**What you need to do**. Without the images, set down each entry exactly.

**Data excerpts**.
———

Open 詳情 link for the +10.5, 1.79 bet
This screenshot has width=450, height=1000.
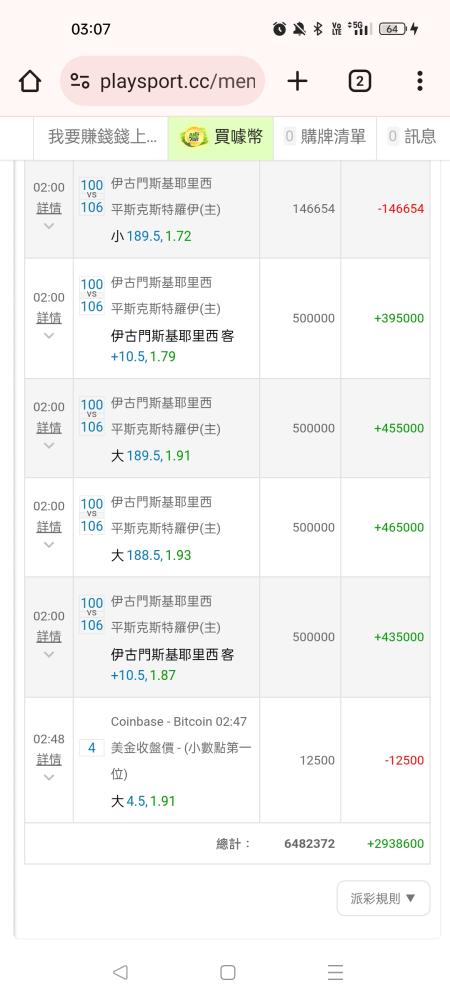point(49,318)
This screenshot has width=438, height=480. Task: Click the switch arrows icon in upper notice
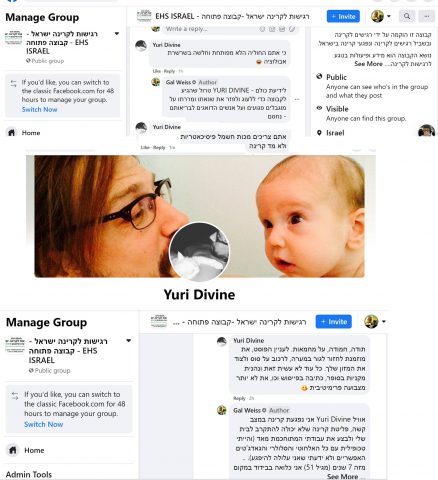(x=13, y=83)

———

**Answer to the problem**.
Open 詳情 link for the +10.5, 1.79 bet
This screenshot has width=450, height=1000.
point(49,318)
This screenshot has width=438, height=480. Task: Click the switch arrows icon in upper notice
(x=13, y=83)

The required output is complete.